I essentially already answer this question parallelizing-matrix-times-a-vector-by-columns-and-by-rows-with-openmp.

You have a race condition when you write to results[y]. To fix this, and still parallelize the inner loop, you have to make private versions of results[y], fill them in parallel, and then merge them in a critical section.

In the code below I assume you're using double, replace it with float or int or whatever datatype you're using (note that your inner loop goes over the first index of matrix[i][y] which is cache unfriendly).

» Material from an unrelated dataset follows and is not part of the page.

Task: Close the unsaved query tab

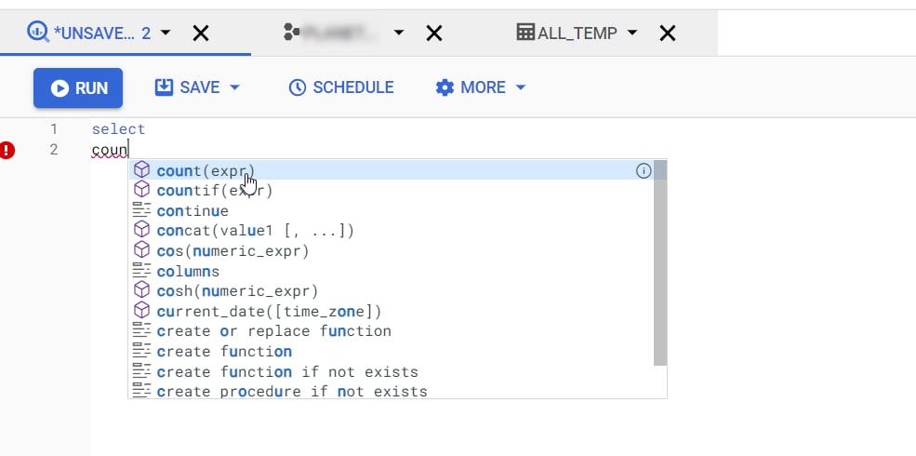Action: pos(200,34)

#pragma omp parallel num_threads(4)
{
    int y,i;
    double* results_private = (double*)calloc(matrix_size, sizeof(double));
    for(y = 0; y < matrix_size ; y++) {
        #pragma omp for
        for(i = 0; i < matrix_size; i++) {
            results_private[y] += vector[i]*matrix[i][y];   
        }
    }
    #pragma omp critical
    {
        for(y=0; y<matrix_size; y++) results[y] += results_private[y];
    }
    free(results_private);
}

If this is homework assignment and you want to really impress your instructor then it's possible to do the merging without a critical section. See this link to get an idea on what to do fill-histograms-array-reduction-in-parallel-with-openmp-without-using-a-critic though I can't promise it will be faster.

Question 2

I've not done any parallel programming for a while now, nor any Maths for that matter, but don't you want to split the rows of the matrix in parallel, rather than the columns?

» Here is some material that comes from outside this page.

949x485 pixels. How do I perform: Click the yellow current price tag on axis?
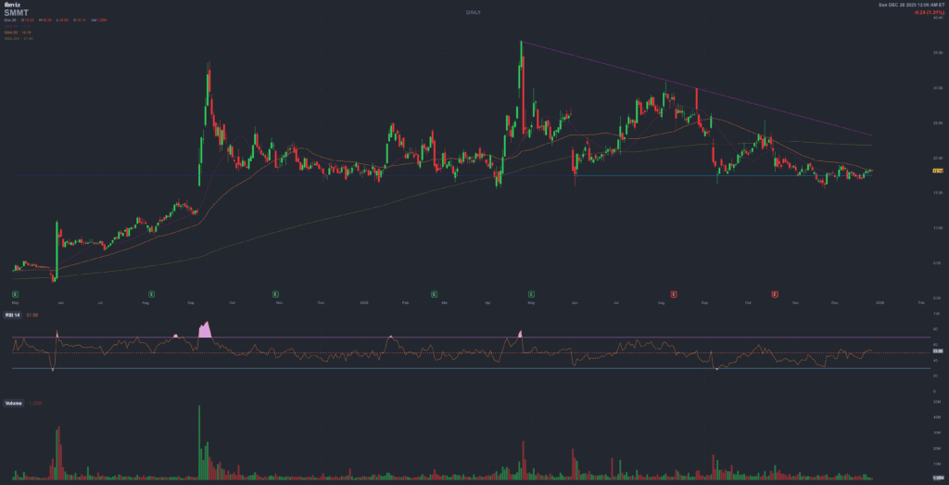point(937,171)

What happens if you try this:

double start_time = clock();
#pragma omp parallel private(i) num_threads(4)
{
tid = omp_get_thread_num();
world_size = omp_get_num_threads();
printf("Threads: %d\n",world_size);

#pragma omp parallel for private(y) shared(results, vector, matrix)
for(y = 0; y < matrix_size ; y++){

    for(i = 0; i < matrix_size; i++){
            results[y] = results[y] + vector[i]*matrix[i][y];   
    }
}
}
double end_time = clock();
double result_time = (end_time - start_time) / CLOCKS_PER_SEC;
printf("Time: %f\n", result_time);

Also, are you sure everything's OK compiling and linking with openMP?

Question 3

You have a typical case of cache conflicts.

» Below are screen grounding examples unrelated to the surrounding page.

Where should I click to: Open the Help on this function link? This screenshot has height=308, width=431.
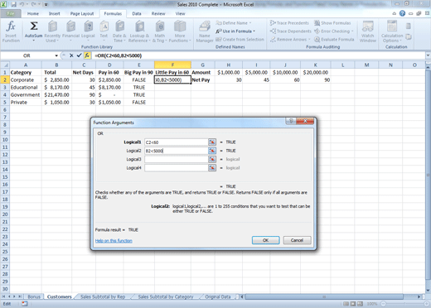click(114, 241)
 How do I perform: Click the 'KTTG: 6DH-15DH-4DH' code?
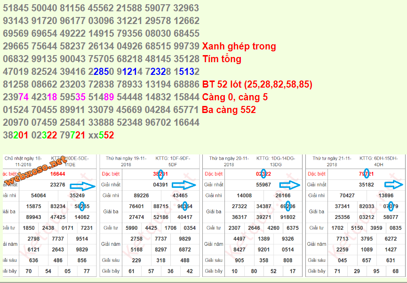coord(379,162)
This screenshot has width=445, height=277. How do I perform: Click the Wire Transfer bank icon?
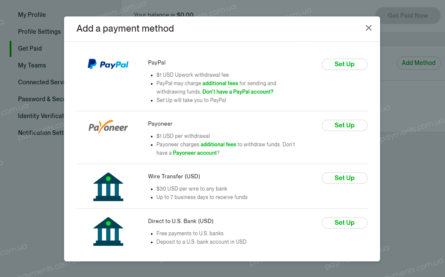click(108, 187)
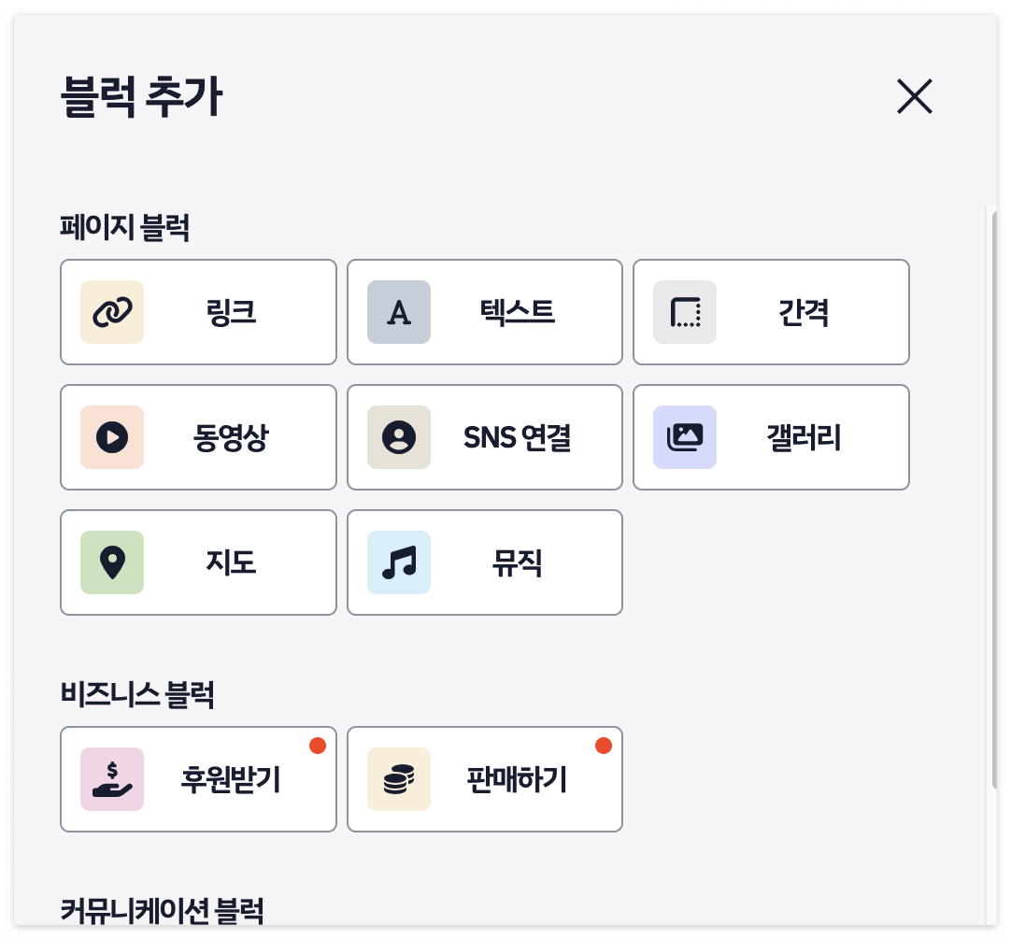This screenshot has height=939, width=1011.
Task: Click the chain link icon
Action: point(112,312)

Consider that a cache line on your CPU is probably 64 bytes long. Having one processor/core write to the first 4 bytes (float) causes that cache line to be invalidated on every other L1/L2 and maybe L3. This is a lot of overhead.

Partition your data better!

 #pragma omp parallel for private(i) shared(results, vector, matrix) schedule(static,16)

should do the trick. Increase the chunksize if this does not help.

Another optimisation is to store the result locally before you flush it down to memory.

Also, this is an OpenMP thing, but you don't need to start a new parallel region for the loop (each mention of parallel starts a new team):

#pragma omp parallel default(none) \
        shared(vector, matrix) \
        firstprivate(matrix_size) \
        num_threads(4)
{
    int i, y;
    #pragma omp for schedule(static,16)
    for(y = 0; y < matrix_size ; y++){
        double result = 0;
        for(i = 0; i < matrix_size; i++){
                results += vector[i]*matrix[i][y];   
        }
        result[y] = result;
    }
}